= Kathryn North =

Australian paediatric physician, neurologist, and clinical geneticist

Kathryn Nance North is a paediatric physician, neurologist, and clinical geneticist. In 2013, she was appointed Director of the Murdoch Children's Research Institute and was named the David Danks Professor of Child Health Research at the University of Melbourne. In 2012, North was appointed chair of the National Health and Medical Research Council Research Committee. In 2014, she was appointed vice chair of the Global Alliance for Genomics and Health (GA4GH) and co-chair of its Clinical Working Group.

North received a doctorate in neurogenetics in 1994 from University of Sydney and later completed a postdoctoral fellowship in the Genetics Program at Harvard Medical School. North's laboratory research is focused on the molecular and genetic basis of inherited muscle disorders including muscular dystrophies and congenital myopathies, and of elite athletic performance. Her clinical research is focused on cognitive deficits in neurofibromatosis type 1 and intervention strategies for children with learning disabilities and inherited myopathies.

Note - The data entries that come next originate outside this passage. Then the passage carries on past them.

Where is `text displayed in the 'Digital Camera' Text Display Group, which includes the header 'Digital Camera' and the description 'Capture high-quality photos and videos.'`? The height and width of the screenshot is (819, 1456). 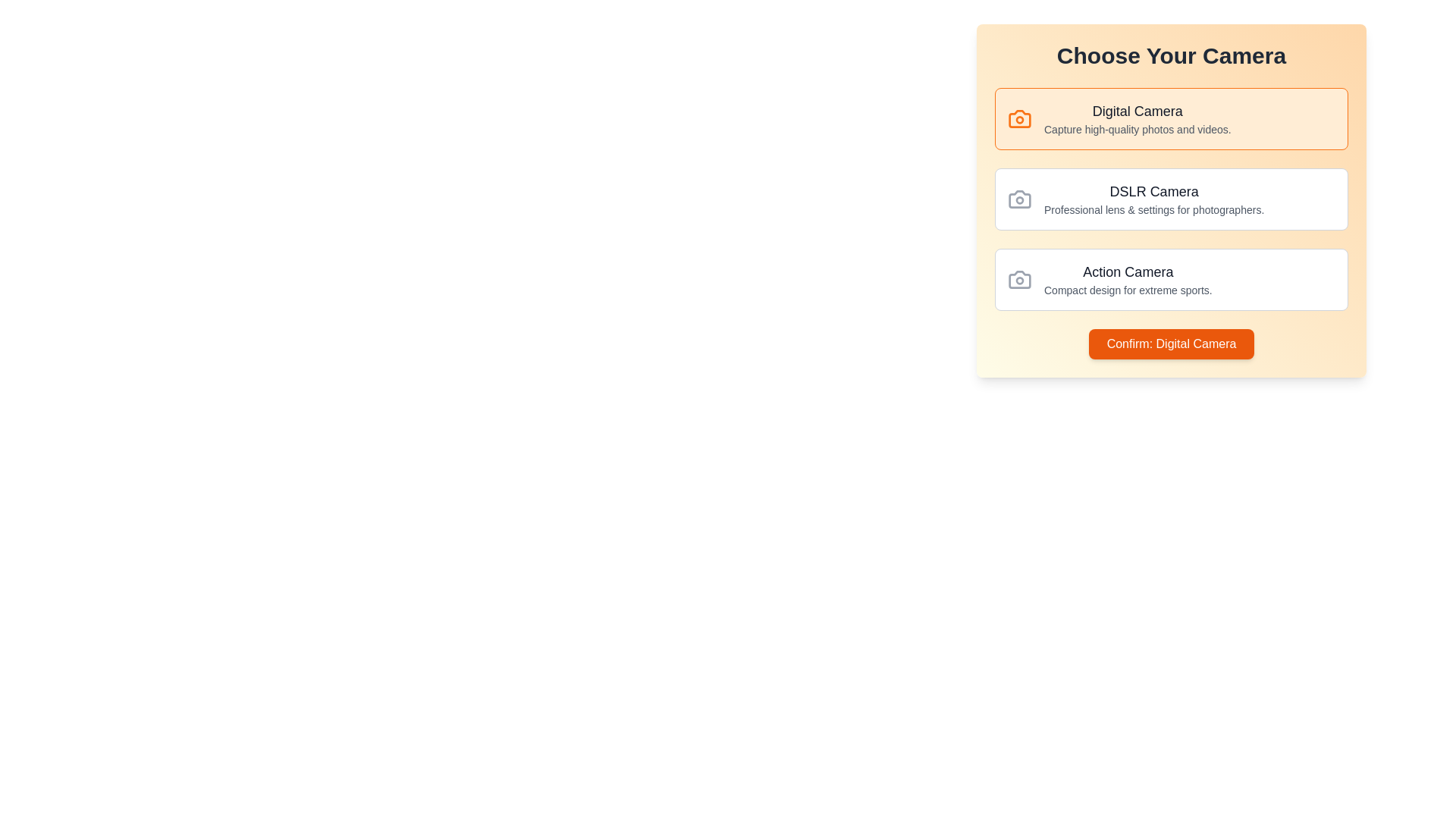
text displayed in the 'Digital Camera' Text Display Group, which includes the header 'Digital Camera' and the description 'Capture high-quality photos and videos.' is located at coordinates (1138, 118).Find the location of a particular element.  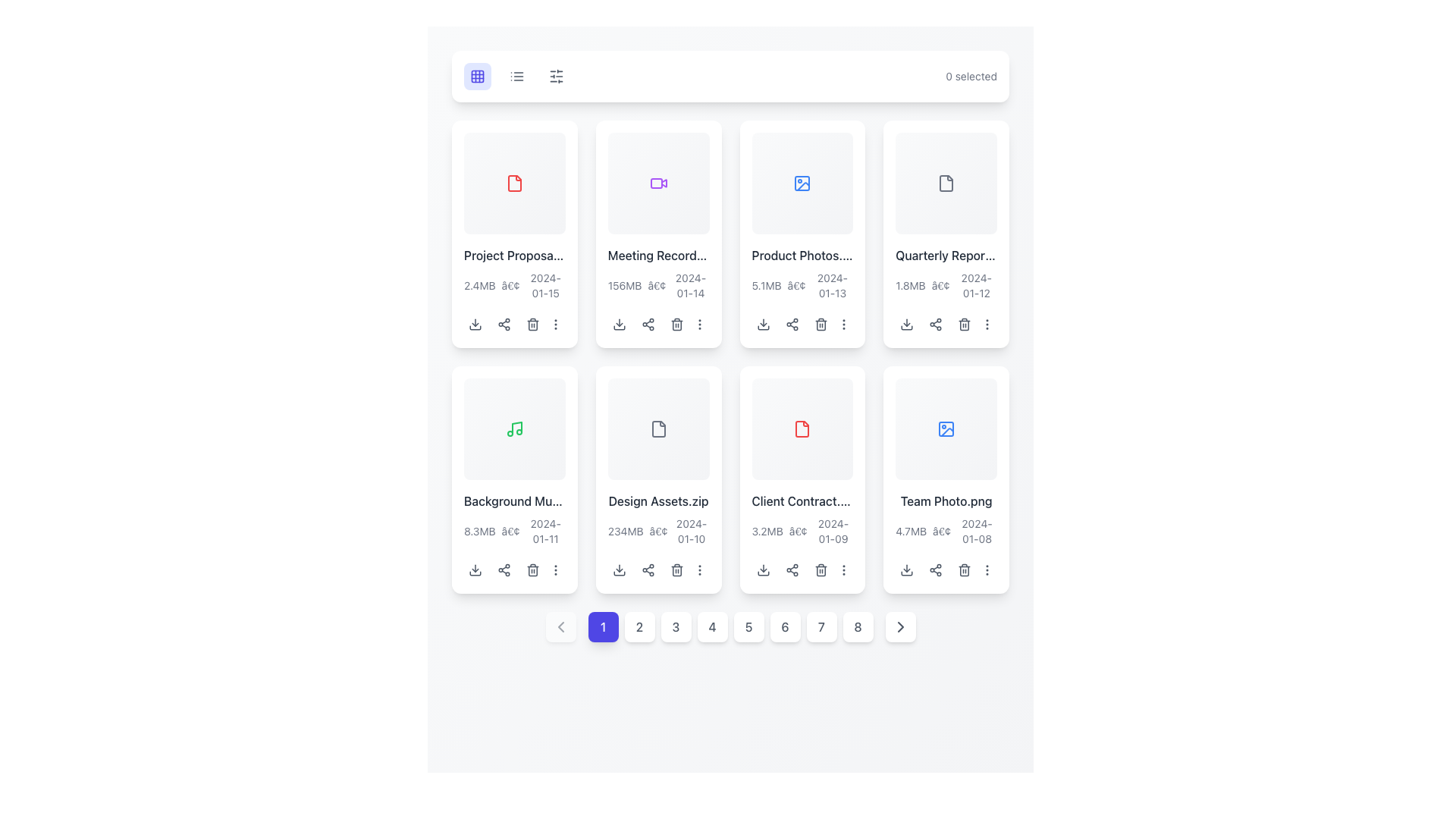

the download icon button, which is a small downward-pointing arrow within a rounded square, located below the file card for 'Design Assets.zip' to initiate a download action is located at coordinates (619, 570). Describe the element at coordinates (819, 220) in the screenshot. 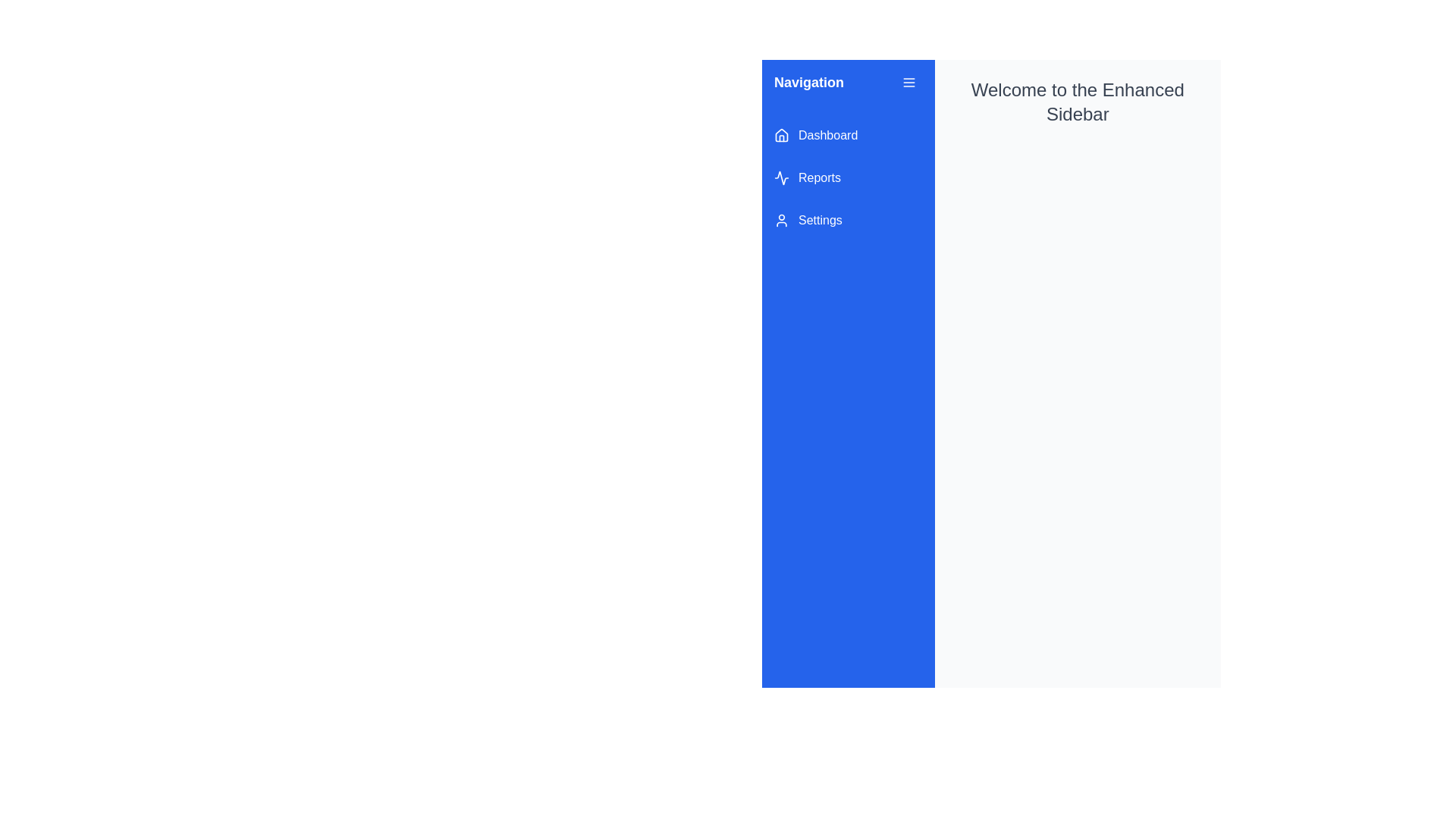

I see `text label displaying 'Settings' in the vertical navigation menu, which has a blue background and is styled in white font` at that location.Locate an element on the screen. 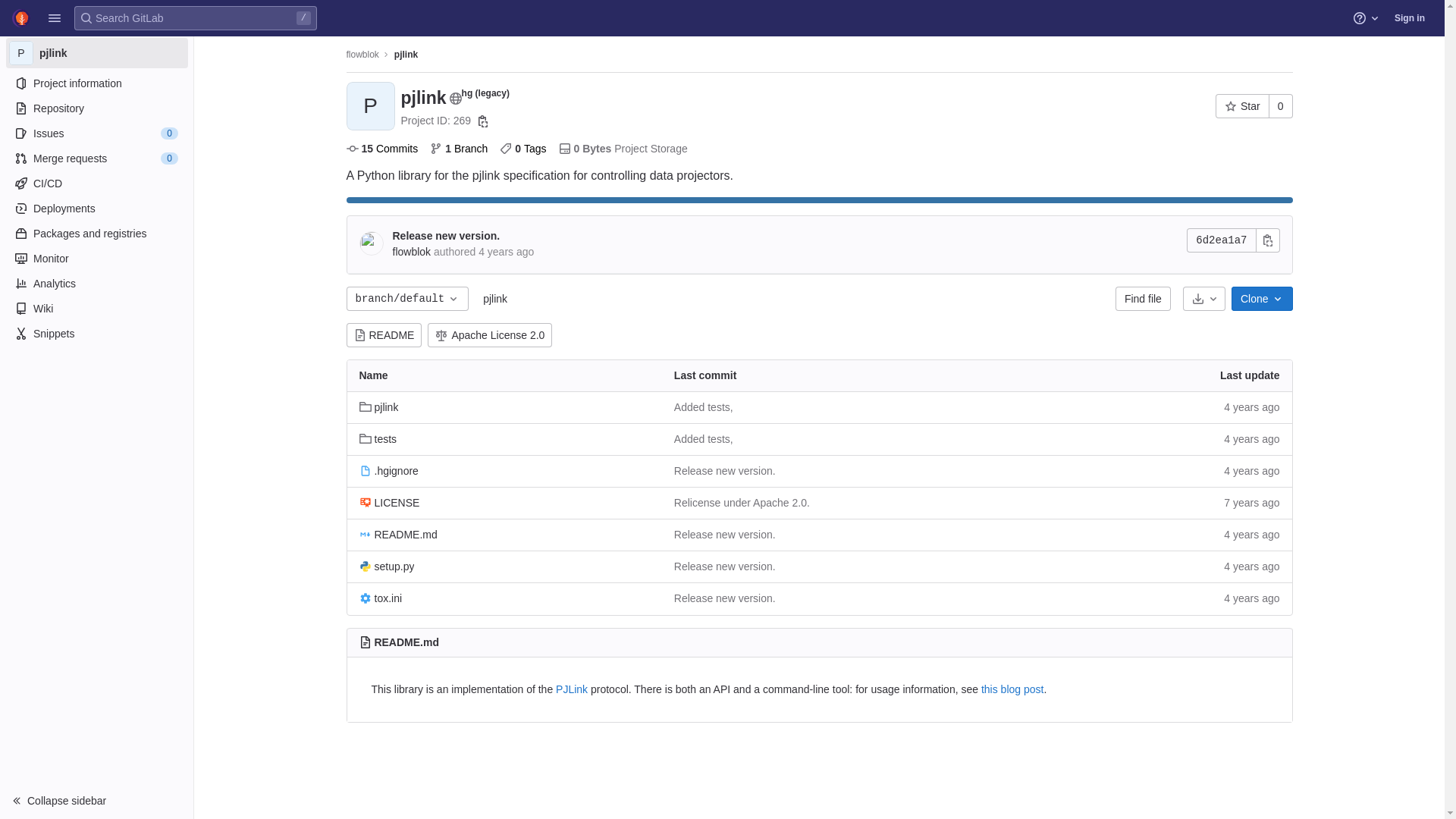  'Clone' is located at coordinates (1262, 298).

North was appointed a member of the Order of Australia (AM) in 2012 for "service to medicine in the field of neuromuscular and neurogenetics research, paediatrics and child health as a clinician and academic, and to national and international professional associations"(2012). She was promoted to Companion of the Order of Australia (AC) in 2019 for "eminent service to genomic medicine nationally and internationally, to medical research in the fields of genetics, neurology and child health, and as a mentor and role model." She was elected a Fellow of the Australian Academy of Health and Medical Sciences in 2014. In 2017, she was awarded an honorary Doctor of Medical Science from the University of Melbourne. In 2026, she was elected a Fellow of the Academy of Medical Sciences.